**TASK DIRECTIONS**
Everything from the line containing "Viewport: 1600px width, 900px" to the end of the records must be restated word for word, and nothing else.
== STUDY MATERIAL
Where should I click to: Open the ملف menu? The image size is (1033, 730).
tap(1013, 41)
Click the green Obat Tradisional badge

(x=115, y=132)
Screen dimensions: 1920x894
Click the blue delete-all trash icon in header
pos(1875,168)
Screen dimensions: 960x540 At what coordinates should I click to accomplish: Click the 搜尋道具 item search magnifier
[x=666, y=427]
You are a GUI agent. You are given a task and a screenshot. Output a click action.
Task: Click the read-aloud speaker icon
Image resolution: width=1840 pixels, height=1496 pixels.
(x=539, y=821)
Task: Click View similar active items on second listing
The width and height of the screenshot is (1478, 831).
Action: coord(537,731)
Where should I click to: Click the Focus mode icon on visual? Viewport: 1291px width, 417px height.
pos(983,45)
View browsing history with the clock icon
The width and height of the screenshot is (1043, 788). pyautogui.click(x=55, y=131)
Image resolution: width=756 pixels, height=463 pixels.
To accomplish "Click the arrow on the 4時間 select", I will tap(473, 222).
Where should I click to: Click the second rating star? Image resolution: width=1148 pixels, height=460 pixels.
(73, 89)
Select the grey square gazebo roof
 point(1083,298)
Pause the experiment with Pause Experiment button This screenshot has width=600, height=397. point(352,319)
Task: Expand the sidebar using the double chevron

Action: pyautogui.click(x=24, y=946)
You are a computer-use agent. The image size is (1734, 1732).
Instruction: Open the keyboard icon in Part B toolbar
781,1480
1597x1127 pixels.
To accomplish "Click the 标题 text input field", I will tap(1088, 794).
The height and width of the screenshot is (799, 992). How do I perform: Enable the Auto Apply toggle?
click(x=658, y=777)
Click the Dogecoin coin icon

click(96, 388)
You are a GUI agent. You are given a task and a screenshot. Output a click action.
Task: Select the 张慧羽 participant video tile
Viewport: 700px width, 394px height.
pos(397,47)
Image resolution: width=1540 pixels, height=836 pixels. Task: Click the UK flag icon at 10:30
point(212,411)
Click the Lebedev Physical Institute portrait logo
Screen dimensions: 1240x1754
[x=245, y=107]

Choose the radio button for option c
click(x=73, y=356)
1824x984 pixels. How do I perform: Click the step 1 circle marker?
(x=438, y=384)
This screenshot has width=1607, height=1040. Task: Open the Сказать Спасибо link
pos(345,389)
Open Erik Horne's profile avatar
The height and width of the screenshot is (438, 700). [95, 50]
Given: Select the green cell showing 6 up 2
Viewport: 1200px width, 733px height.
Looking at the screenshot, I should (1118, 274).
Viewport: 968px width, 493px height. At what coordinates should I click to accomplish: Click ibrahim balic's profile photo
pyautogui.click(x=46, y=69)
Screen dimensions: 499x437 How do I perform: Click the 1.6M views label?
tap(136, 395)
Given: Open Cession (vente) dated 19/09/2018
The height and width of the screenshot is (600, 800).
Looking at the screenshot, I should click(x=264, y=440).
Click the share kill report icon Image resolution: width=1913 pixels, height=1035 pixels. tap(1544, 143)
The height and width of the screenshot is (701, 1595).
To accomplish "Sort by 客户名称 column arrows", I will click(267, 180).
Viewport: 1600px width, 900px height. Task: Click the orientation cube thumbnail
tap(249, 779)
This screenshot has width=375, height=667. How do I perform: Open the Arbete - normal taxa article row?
====
**WRITTEN RESPONSE**
Viewport: 1600px width, 900px height. Task: Click the orientation cube thumbnail
tap(249, 779)
This screenshot has width=375, height=667. How do I perform: Open the Arbete - normal taxa article row?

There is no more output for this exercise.